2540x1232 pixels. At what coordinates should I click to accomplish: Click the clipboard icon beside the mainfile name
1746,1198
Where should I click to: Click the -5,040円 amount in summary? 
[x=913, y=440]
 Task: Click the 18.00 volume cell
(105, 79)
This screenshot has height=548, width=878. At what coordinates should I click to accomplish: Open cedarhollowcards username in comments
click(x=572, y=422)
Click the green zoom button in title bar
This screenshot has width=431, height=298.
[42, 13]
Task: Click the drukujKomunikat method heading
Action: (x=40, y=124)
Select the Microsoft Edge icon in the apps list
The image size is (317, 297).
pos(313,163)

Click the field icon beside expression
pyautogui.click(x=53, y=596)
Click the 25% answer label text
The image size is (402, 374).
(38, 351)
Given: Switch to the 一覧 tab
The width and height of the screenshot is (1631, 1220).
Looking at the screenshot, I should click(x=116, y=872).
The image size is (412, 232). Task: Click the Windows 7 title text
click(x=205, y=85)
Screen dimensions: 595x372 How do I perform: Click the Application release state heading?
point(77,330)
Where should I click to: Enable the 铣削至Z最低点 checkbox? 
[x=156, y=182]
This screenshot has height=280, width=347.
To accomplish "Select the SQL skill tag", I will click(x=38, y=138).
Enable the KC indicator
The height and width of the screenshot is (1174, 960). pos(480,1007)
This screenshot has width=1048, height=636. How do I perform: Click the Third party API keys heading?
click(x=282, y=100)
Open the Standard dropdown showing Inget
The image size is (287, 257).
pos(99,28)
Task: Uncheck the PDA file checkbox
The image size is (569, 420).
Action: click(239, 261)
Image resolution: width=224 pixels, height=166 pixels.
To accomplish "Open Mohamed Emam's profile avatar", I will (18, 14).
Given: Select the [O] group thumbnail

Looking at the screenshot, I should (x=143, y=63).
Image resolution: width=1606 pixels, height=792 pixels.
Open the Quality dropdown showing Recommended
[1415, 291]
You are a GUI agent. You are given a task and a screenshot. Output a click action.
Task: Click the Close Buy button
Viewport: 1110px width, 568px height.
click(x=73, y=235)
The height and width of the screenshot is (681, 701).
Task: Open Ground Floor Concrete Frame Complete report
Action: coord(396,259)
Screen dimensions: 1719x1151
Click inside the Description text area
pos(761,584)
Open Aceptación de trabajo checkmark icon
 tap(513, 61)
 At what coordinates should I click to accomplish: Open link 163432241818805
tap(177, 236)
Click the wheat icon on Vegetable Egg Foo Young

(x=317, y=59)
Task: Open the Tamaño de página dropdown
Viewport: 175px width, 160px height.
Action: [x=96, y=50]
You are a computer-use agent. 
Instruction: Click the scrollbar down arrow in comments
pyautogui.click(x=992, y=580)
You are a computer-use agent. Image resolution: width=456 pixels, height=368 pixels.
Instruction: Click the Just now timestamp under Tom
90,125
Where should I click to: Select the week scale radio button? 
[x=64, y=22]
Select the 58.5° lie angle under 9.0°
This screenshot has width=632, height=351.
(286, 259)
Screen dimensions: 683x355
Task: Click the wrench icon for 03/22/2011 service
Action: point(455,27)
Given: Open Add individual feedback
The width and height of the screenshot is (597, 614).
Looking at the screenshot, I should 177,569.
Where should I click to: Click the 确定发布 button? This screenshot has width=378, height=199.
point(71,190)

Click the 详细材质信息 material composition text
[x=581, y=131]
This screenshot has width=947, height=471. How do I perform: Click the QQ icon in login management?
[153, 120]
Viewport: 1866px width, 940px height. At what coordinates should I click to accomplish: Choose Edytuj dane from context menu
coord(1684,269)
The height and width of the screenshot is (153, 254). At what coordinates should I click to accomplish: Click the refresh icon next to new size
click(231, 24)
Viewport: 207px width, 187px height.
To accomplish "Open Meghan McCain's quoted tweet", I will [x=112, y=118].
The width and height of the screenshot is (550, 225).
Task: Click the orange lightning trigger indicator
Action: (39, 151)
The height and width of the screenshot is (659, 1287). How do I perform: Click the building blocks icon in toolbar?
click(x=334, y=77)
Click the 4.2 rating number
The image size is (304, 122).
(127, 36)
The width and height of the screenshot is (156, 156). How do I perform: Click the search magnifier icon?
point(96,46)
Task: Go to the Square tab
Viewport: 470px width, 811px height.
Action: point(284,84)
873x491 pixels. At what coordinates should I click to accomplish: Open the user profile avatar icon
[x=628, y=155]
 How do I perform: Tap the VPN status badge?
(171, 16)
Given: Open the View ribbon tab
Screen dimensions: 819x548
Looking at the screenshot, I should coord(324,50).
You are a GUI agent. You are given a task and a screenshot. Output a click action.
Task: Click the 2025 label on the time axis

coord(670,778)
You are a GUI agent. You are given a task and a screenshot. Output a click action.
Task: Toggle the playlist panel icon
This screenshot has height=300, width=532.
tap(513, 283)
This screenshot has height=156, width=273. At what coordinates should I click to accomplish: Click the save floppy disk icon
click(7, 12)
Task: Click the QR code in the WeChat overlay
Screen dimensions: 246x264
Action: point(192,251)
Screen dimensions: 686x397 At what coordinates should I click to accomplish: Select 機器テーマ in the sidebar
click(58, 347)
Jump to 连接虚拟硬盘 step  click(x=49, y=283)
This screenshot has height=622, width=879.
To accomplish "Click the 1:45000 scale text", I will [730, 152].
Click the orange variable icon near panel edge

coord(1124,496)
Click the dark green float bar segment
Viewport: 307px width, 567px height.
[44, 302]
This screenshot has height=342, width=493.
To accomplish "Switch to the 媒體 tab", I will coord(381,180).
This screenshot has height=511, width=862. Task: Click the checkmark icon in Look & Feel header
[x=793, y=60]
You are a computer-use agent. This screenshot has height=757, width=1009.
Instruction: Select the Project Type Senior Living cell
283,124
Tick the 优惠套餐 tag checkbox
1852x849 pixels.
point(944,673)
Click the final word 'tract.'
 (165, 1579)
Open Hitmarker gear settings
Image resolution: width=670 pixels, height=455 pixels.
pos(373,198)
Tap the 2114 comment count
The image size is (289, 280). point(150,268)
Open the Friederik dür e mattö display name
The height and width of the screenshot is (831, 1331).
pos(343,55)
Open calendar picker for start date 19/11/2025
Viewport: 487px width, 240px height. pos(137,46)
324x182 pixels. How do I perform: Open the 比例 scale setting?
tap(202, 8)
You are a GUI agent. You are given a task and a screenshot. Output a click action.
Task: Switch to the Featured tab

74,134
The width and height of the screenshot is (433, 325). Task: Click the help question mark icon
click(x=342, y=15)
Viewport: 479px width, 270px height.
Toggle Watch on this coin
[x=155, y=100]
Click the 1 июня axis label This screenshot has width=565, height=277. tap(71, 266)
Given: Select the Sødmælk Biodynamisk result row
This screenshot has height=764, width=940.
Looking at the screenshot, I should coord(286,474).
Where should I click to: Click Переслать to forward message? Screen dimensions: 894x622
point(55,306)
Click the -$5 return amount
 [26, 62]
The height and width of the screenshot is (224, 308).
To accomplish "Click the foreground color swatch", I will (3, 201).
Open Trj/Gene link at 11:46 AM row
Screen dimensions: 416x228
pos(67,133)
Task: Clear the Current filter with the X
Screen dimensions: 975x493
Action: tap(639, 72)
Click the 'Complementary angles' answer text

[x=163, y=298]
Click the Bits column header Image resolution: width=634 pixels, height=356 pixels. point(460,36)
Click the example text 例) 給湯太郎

→ **What is needed**: Please reproduce all of the items above word for word, keeping their order and line breaks.

→ **Response for this exercise**:
2540x1232 pixels. At what coordinates should I click to accomplish: Click the clipboard icon beside the mainfile name
1746,1198
Where should I click to: Click the -5,040円 amount in summary? 
[x=913, y=440]
 Task: Click the 18.00 volume cell
(105, 79)
This screenshot has height=548, width=878. At what coordinates should I click to accomplish: Open cedarhollowcards username in comments
click(x=572, y=422)
Click the green zoom button in title bar
This screenshot has width=431, height=298.
[42, 13]
Task: Click the drukujKomunikat method heading
Action: (x=40, y=124)
Select the Microsoft Edge icon in the apps list
The image size is (317, 297).
pos(313,163)

Click the field icon beside expression
pyautogui.click(x=53, y=596)
Click the 25% answer label text
The image size is (402, 374).
(38, 351)
Given: Switch to the 一覧 tab
The width and height of the screenshot is (1631, 1220).
Looking at the screenshot, I should click(x=116, y=872).
The image size is (412, 232). Task: Click the Windows 7 title text
click(x=205, y=85)
Screen dimensions: 595x372 How do I perform: Click the Application release state heading?
point(77,330)
Where should I click to: Enable the 铣削至Z最低点 checkbox? 
[x=156, y=182]
This screenshot has height=280, width=347.
To accomplish "Select the SQL skill tag", I will click(x=38, y=138).
Enable the KC indicator
The height and width of the screenshot is (1174, 960). pos(480,1007)
This screenshot has width=1048, height=636. How do I perform: Click the Third party API keys heading?
click(x=282, y=100)
Open the Standard dropdown showing Inget
The image size is (287, 257).
pos(99,28)
Task: Uncheck the PDA file checkbox
The image size is (569, 420).
Action: click(239, 261)
Image resolution: width=224 pixels, height=166 pixels.
To accomplish "Open Mohamed Emam's profile avatar", I will (18, 14).
Given: Select the [O] group thumbnail

Looking at the screenshot, I should (x=143, y=63).
Image resolution: width=1606 pixels, height=792 pixels.
Open the Quality dropdown showing Recommended
[1415, 291]
You are a GUI agent. You are given a task and a screenshot. Output a click action.
Task: Click the Close Buy button
Viewport: 1110px width, 568px height.
click(x=73, y=235)
The height and width of the screenshot is (681, 701).
Task: Open Ground Floor Concrete Frame Complete report
Action: coord(396,259)
Screen dimensions: 1719x1151
Click inside the Description text area
pos(761,584)
Open Aceptación de trabajo checkmark icon
 tap(513, 61)
 At what coordinates should I click to accomplish: Open link 163432241818805
tap(177, 236)
Click the wheat icon on Vegetable Egg Foo Young

(x=317, y=59)
Task: Open the Tamaño de página dropdown
Viewport: 175px width, 160px height.
Action: [x=96, y=50]
You are a computer-use agent. 
Instruction: Click the scrollbar down arrow in comments
pyautogui.click(x=992, y=580)
You are a computer-use agent. Image resolution: width=456 pixels, height=368 pixels.
Instruction: Click the Just now timestamp under Tom
90,125
Where should I click to: Select the week scale radio button? 
[x=64, y=22]
Select the 58.5° lie angle under 9.0°
This screenshot has width=632, height=351.
(286, 259)
Screen dimensions: 683x355
Task: Click the wrench icon for 03/22/2011 service
Action: point(455,27)
Given: Open Add individual feedback
The width and height of the screenshot is (597, 614).
Looking at the screenshot, I should 177,569.
Where should I click to: Click the 确定发布 button? This screenshot has width=378, height=199.
point(71,190)

Click the 详细材质信息 material composition text
[x=581, y=131]
This screenshot has width=947, height=471. How do I perform: Click the QQ icon in login management?
[153, 120]
Viewport: 1866px width, 940px height. At what coordinates should I click to accomplish: Choose Edytuj dane from context menu
coord(1684,269)
The height and width of the screenshot is (153, 254). At what coordinates should I click to accomplish: Click the refresh icon next to new size
click(231, 24)
Viewport: 207px width, 187px height.
To accomplish "Open Meghan McCain's quoted tweet", I will [x=112, y=118].
The width and height of the screenshot is (550, 225).
Task: Click the orange lightning trigger indicator
Action: (39, 151)
The height and width of the screenshot is (659, 1287). How do I perform: Click the building blocks icon in toolbar?
click(x=334, y=77)
Click the 4.2 rating number
The image size is (304, 122).
(127, 36)
The width and height of the screenshot is (156, 156). How do I perform: Click the search magnifier icon?
point(96,46)
Task: Go to the Square tab
Viewport: 470px width, 811px height.
Action: point(284,84)
873x491 pixels. At what coordinates should I click to accomplish: Open the user profile avatar icon
[x=628, y=155]
 How do I perform: Tap the VPN status badge?
(171, 16)
Given: Open the View ribbon tab
Screen dimensions: 819x548
Looking at the screenshot, I should coord(324,50).
You are a GUI agent. You are given a task and a screenshot. Output a click action.
Task: Click the 2025 label on the time axis

coord(670,778)
You are a GUI agent. You are given a task and a screenshot. Output a click action.
Task: Toggle the playlist panel icon
This screenshot has height=300, width=532.
tap(513, 283)
This screenshot has height=156, width=273. At what coordinates should I click to accomplish: Click the save floppy disk icon
click(7, 12)
Task: Click the QR code in the WeChat overlay
Screen dimensions: 246x264
Action: point(192,251)
Screen dimensions: 686x397 At what coordinates should I click to accomplish: Select 機器テーマ in the sidebar
click(58, 347)
Jump to 连接虚拟硬盘 step  click(x=49, y=283)
This screenshot has height=622, width=879.
To accomplish "Click the 1:45000 scale text", I will [730, 152].
Click the orange variable icon near panel edge

coord(1124,496)
Click the dark green float bar segment
Viewport: 307px width, 567px height.
[44, 302]
This screenshot has height=342, width=493.
To accomplish "Switch to the 媒體 tab", I will coord(381,180).
This screenshot has height=511, width=862. Task: Click the checkmark icon in Look & Feel header
[x=793, y=60]
You are a computer-use agent. This screenshot has height=757, width=1009.
Instruction: Select the Project Type Senior Living cell
283,124
Tick the 优惠套餐 tag checkbox
1852x849 pixels.
point(944,673)
Click the final word 'tract.'
 (165, 1579)
Open Hitmarker gear settings
Image resolution: width=670 pixels, height=455 pixels.
pos(373,198)
Tap the 2114 comment count
The image size is (289, 280). point(150,268)
Open the Friederik dür e mattö display name
The height and width of the screenshot is (831, 1331).
pos(343,55)
Open calendar picker for start date 19/11/2025
Viewport: 487px width, 240px height. pos(137,46)
324x182 pixels. How do I perform: Open the 比例 scale setting?
tap(202, 8)
You are a GUI agent. You are given a task and a screenshot. Output a click action.
Task: Switch to the Featured tab

74,134
The width and height of the screenshot is (433, 325). Task: Click the help question mark icon
click(x=342, y=15)
Viewport: 479px width, 270px height.
Toggle Watch on this coin
[x=155, y=100]
Click the 1 июня axis label This screenshot has width=565, height=277. tap(71, 266)
Given: Select the Sødmælk Biodynamisk result row
This screenshot has height=764, width=940.
Looking at the screenshot, I should coord(286,474).
Where should I click to: Click Переслать to forward message? Screen dimensions: 894x622
point(55,306)
Click the -$5 return amount
 [26, 62]
The height and width of the screenshot is (224, 308).
To accomplish "Click the foreground color swatch", I will (3, 201).
Open Trj/Gene link at 11:46 AM row
Screen dimensions: 416x228
pos(67,133)
Task: Clear the Current filter with the X
Screen dimensions: 975x493
Action: tap(639, 72)
Click the 'Complementary angles' answer text

[x=163, y=298]
Click the Bits column header Image resolution: width=634 pixels, height=356 pixels. point(460,36)
Click the example text 例) 給湯太郎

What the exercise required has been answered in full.